Экономические последствия системы впечатляют. Потребление сахара на душу населения в Англии за какую-то сотню лет выросло в 20 раз. Выросло калорийное довольствие английского рабочего. Сладкие чай, кофе и какао пришлись всем по душе, что вызвало взрывной рост спроса и на эти товары. Появились чайные плантации в Индии и кофейные – в Индонезии, на Карибах и в Южной Америке. Чтобы платить за чай, англичане стали производить опиум в Бенгалии и сбывать его в Китае. Также пережило взлёт производства хлопка, импорт которого в Британию в последнее десятилетие восемнадцатого века вырос в 93 раза. Прошло ещё два десятилетия – и он вырос ещё в семь раз. Спрос на каучук привёл к «захвату» гевеей бассейна Амазонки и последующему распространению этой культуры в Юго-Восточную Азию.
Весь этот прогресс дорого обошёлся природе: эрозия почв на Карибах была не редкостью, как и дефорестация. Не стало лесов – усилились и ураганы. Климатическая уязвимость и по сей день остаётся чертой этого региона. Мода на бобровый мех поставила популяции бобров в Европе на грань исчезновения, в результате на поток был поставлен импорт из Северной Америки. В 1700-70 годах один только реэкспорт из Англии превысил 20 миллионов шкурок.
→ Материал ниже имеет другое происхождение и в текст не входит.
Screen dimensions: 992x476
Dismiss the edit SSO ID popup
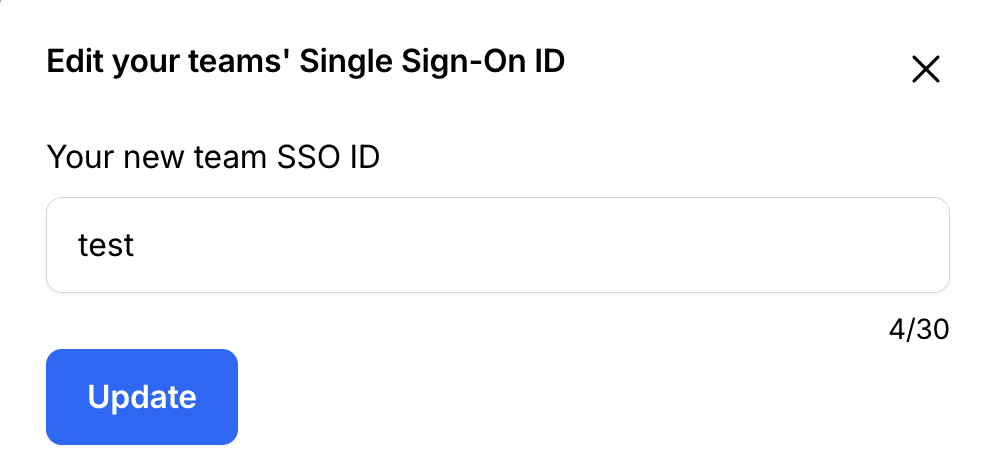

Тяжко пришлось и африканским слонам, и атлантическим китам.
Подобное развитие послужило осуществлению Европейского чуда, при котором Запад догнал, обошёл и стал доминировать над остальным миром. За фасадом Просвещения и прогресса скрывались холодные реалии эксплуатации ресурсов, создания цепей снабжения и закрывания глаза на всяческие злоупотребления. Лишних вопросов старались не задавать. Не то, что сегодня. Выяснено, что до двадцатых годов прошлого века свыше 1700 членов американского Конгресса были рабовладельцами. Степень важности работорговли для благосостояния, однако, осознавалась всегда. Автор «Робинзона Крузо» рассуждал логически:
Не будет африканской торговли – не будет негров. Не будет сахара, имбиря, индиго и т.д. Не будет сахара – не будет островов. Не будет островов – не будет континента. Не будет континента – не будет торговли.
Не было бы ни империй, ни возвышения Запада. В то время, как Африка получила рынки рабов и оружия, разрыв связей и падение доверия между общинами, а также полигамию, Европа устами философа Джона Локка провозгласила труд основой частной собственности. Не возделываешь свою землю – освободи для белого господина. Новые технологии неизменно приводили всё к тому же: эксплуатации, неравенству и истощению ресурсов. Вопрос был лишь в том, кто окажется на «правильной» стороне прогресса.